L’association Les Papillons a été fondée en octobre 2018 par Laurent Boyet. Son but est de « libérer la parole » à travers des boîtes aux lettres déployées dans les écoles et les clubs de sport depuis mars 2020. Elles permettent aux enfants de « s’exprimer librement sur les violences qu’ils subissent, donnant ainsi l’alerte et permettant une intervention rapide et appropriée ».
Les témoignages récoltés dans ces boîtes sont examinés par des psychologues qui peuvent effectuer des informations préoccupantes ou si le danger est grave et imminent, aviser directement le procureur de la République, a indiqué le fondateur de l’association à France Info. Grâce à cette initiative, Lily, 10 ans, a dénoncé en juin 2022, son grand-père incestueux, ce qui a permis son jugement devant la cour criminelle de l’Ain. A l’issue de son procès, le 23 septembre 2024, il a été condamné à douze ans de réclusion criminelle. « Le premier procès Papillons a montré à tout le monde que notre dispositif fonctionne », écrit l’association.

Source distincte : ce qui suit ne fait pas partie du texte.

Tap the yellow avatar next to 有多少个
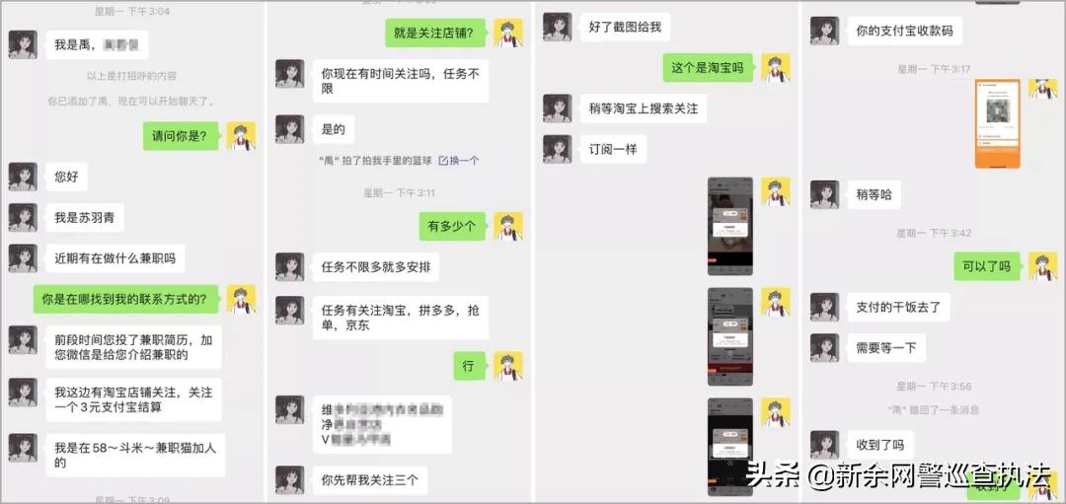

« Régulièrement, des bénévoles de l’association profitent de créneaux dans le temps périscolaire, pour sensibiliser les enfants à ce dispositif, précise l’association. Parallèlement, une personne « ressource », désignée par la mairie, est formée. Cette dernière récupère les courriers déposés, deux fois par semaine et les adresse au Pôle d’analyse des courriers Papillons, composé de deux psychologues salariées de l’association. Ces personnes apprennent à détecter les signaux de maltraitance et recueillir la parole des enfants. »
Quel bilan pour l’association Les Papillons en 2023-2024 ?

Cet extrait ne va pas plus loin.